I could not find anything wrong with your edits and the flags worked fine. I just pushed the results using uneven nind (mdlOutLambdaUneven.csv and mdlOutNoLambdaUneven.csv) for 40 sp.
@DeirdreLoughnan Thanks! This is super interesting to me too. One thing I started wondering is how uneven ecological sampling is. So I checked the phylo OSPREE data:
Ran phylo_ospree_LeaveCladeOut_models.R to line 229 then:
obsperspp <- aggregate( d["resp"], d["spps"], FUN=length)
hist(obsperspp$resp, breaks=100, xlab="OSPREE phylo data: n per sp", main="")
And got this plot:
Contrasted with our sim code:
So, I think I picked the wrong distribution for simulating uneven data that looks like ours, but all the same.... I ran the basic comparisons and you can see at lamba=1, the PMM starts to out-perform the HM a little:
> # Smaller is better (less deviations from true value)
> aggregate(sppDatN["intabstrue"], sppDatN["lambda"], FUN=sum)
lambda intabstrue
1 0.0 5.471262
2 0.2 5.648249
3 1.0 5.387421
> aggregate(sppDatL["intabstrue"], sppDatL["lambda"], FUN=sum)
lambda intabstrue
1 0.0 5.615144
2 0.2 5.739171
3 1.0 4.008772
>
> aggregate(sppDatN["slopeabstrue"], sppDatN["lambda"], FUN=sum)
lambda slopeabstrue
1 0.0 0.5771075
2 0.2 0.5678893
3 1.0 0.5455379
> aggregate(sppDatL["slopeabstrue"], sppDatL["lambda"], FUN=sum)
lambda slopeabstrue
1 0.0 0.5903542
2 0.2 0.5825415
3 1.0 0.3900198
> # Bigger is better (50% interval captures true value more often)
> aggregate(sppDatN["intntrue"], sppDatN["lambda"], FUN=sum)
lambda intntrue
1 0.0 206
2 0.2 190
3 1.0 202
> aggregate(sppDatL["intntrue"], sppDatL["lambda"], FUN=sum)
lambda intntrue
1 0.0 205
2 0.2 193
3 1.0 204
>
> aggregate(sppDatN["slopentrue"], sppDatN["lambda"], FUN=sum)
lambda slopentrue
1 0.0 192
2 0.2 194
3 1.0 196
> aggregate(sppDatL["slopentrue"], sppDatL["lambda"], FUN=sum)
lambda slopentrue
1 0.0 195
2 0.2 192
3 1.0 201
But they're basically neck and neck when lambda is small.
@DeirdreLoughnan I suspect as the sampling becomes less even it could change the level at which the lambda model outperforms the HM, which is interesting.
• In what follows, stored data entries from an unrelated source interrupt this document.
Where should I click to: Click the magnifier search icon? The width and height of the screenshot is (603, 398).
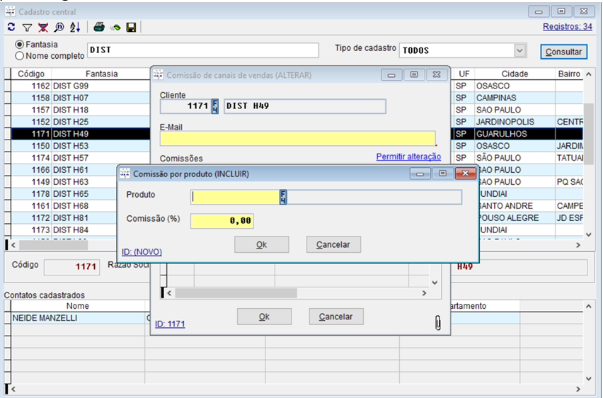tap(59, 27)
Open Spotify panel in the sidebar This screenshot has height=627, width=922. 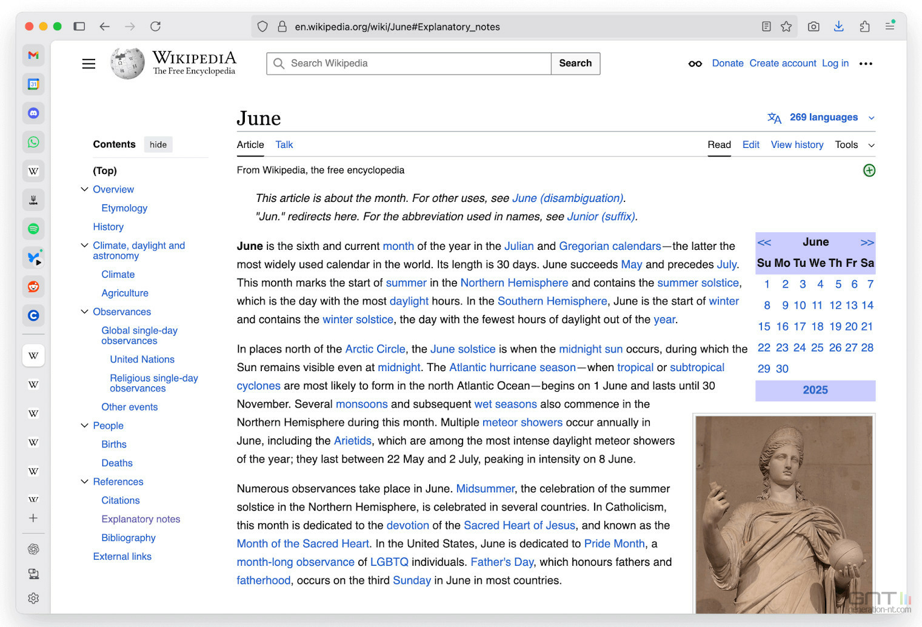click(33, 229)
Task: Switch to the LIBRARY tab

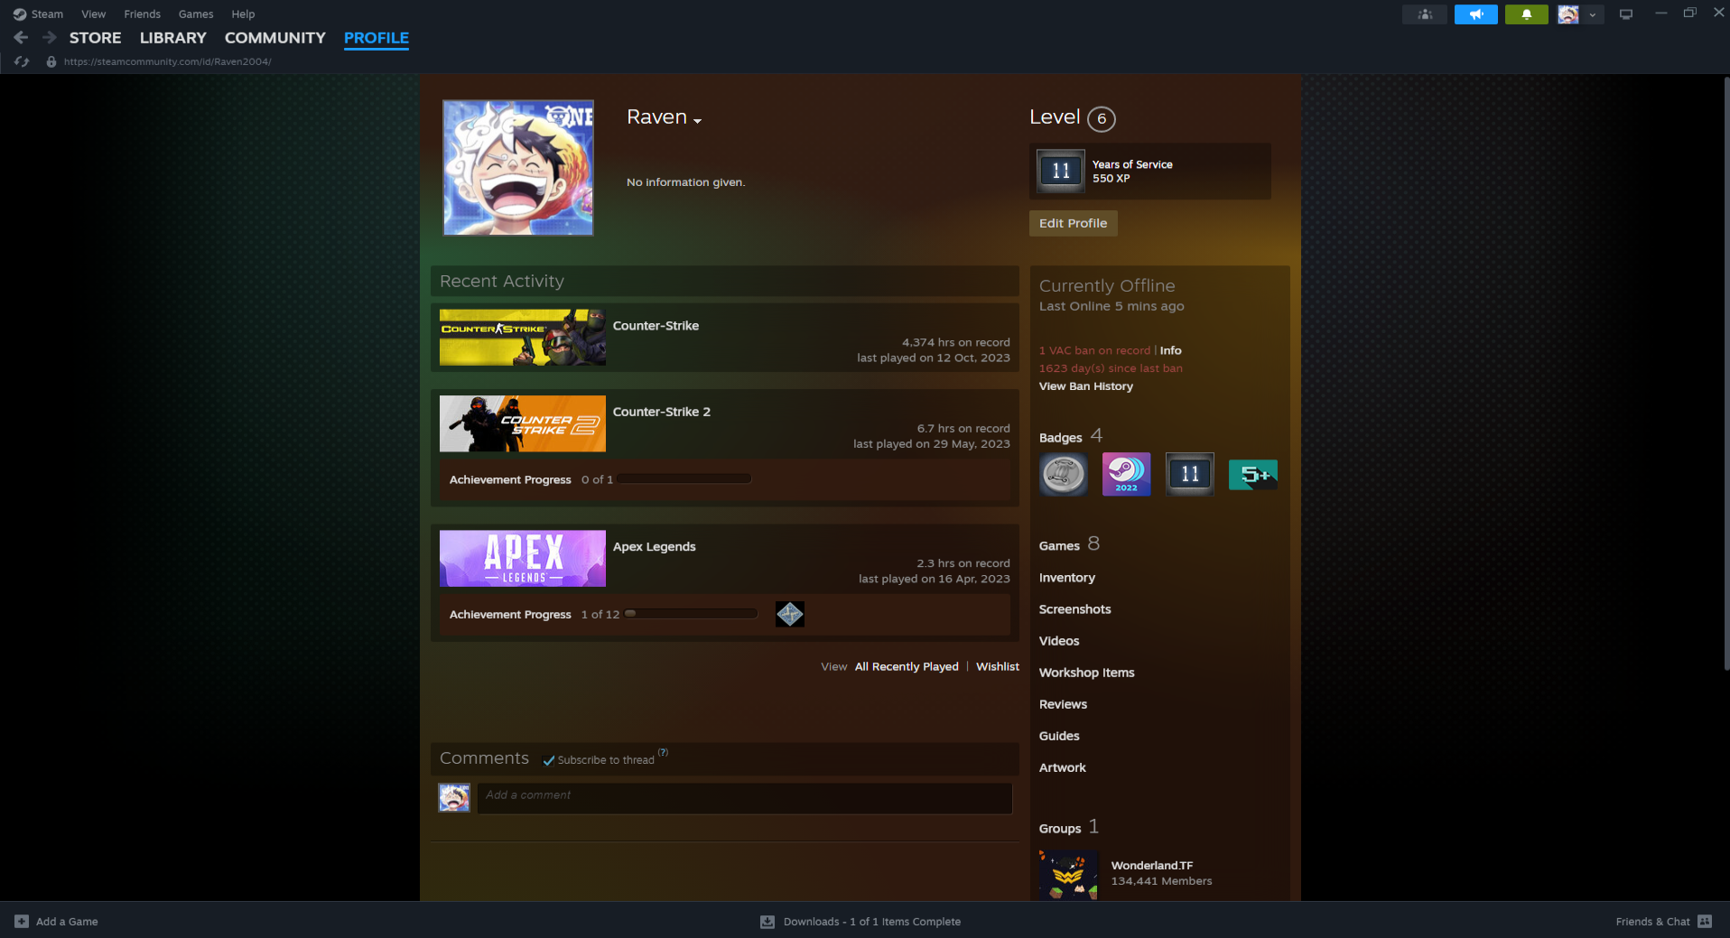Action: coord(172,38)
But for now I think we have done more than enough on this -- thank you!
@lizzieinvancouver I have been running the phylogeny model with different lambda values to test whether the value of lambda effects the models performance. In particular, I am comparing a model run with: Lambda =0 for both the intercept and slope, Lambda = 0.2, and Lambda = 0.8, and comparing it to a model and test data generated without lambda's in the model.
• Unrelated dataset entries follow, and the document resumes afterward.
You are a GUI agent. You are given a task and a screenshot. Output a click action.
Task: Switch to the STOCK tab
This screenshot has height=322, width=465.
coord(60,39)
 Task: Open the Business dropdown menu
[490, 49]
There were no issues with this model run, but the estimates for the lambda are a bit off. The species level estimates look okay:
This model runs fine, but again the estimates for lam_interceptsa are not great. The plot of the species level estimates is similar to the above.
I have pushed the code I used to the pmm repo here, in which I run a model with lambda and without. I saved the summary output as csv files and added them to the output folder and figures like the one above for each model to the figures folder (although they all look similar).